After setting up my own tech startup Flisom, I now know the common dos and don’ts of turning a scientific idea into a commercially viable start-up. Being a tech pioneer is possible, so long as you believe in yourself and have the patience to realise your vision. Ask yourself these questions to demystify entrepreneurship and set out achievable steps.

1. Am I meant to be an entrepreneur?

Doing your own thing can be tempting: why have a boss when you can be your own? But it’s important to understand what being an entrepreneur means. You must recognise that you will be living in – and guiding people through – an uncertain world. Are you prepared to unite people with an unwavering vision, particularly when times are tough? If you feel an entrepreneurial pull, don’t spend too long gaining so-called relevant experience in another company, or waiting until you’ve reached the upper echelons of your career. If you’re tenacious, prepared to learn from your mistakes and to rally people to your vision, go for it.

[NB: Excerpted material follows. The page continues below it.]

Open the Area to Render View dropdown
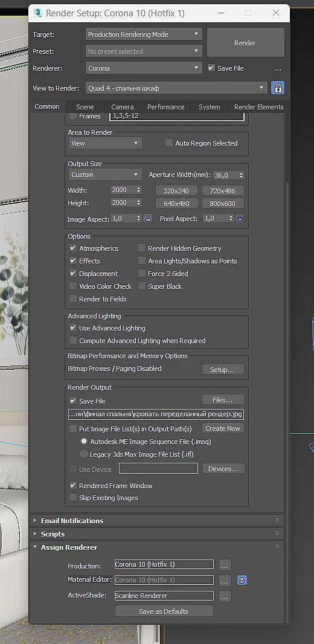coord(105,143)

2. Are you focused on the tech or its value?

Too often tech entrepreneurs, passionate about their inventions, kill off investor pitches with their specialist knowledge. The value is not in the technology itself: you need to show how the product or service can change people’s lives. Exactly how can the technology make things better, easier, faster? Taking a business lens to a technology that solves a problem is the value you bring. To avoid the pitfall of getting caught up in the technology itself, evaluate it dispassionately before you get involved. Seek unbiased advice from a confidant or an expert: avoid falling in love with the idea of falling in love.

3. Is your team too tech-heavy?

Your start-up is based on a tech idea so having technical know-how is critical. But it’s also vital to have a team with complementary skills. Without the right techie specialists an idea stays just an idea – but without the right business brains the technology will never become something your customers want to buy. If you hire too many tech gurus or put the scientific inventor in charge, you risk having to blindly follow their advice. You need a team that believes in your business vision rather than the technical mechanics and a team that’s willing to make sacrifices to go to market. Remember, however bright your team, listen to your gut and never lose your nerve.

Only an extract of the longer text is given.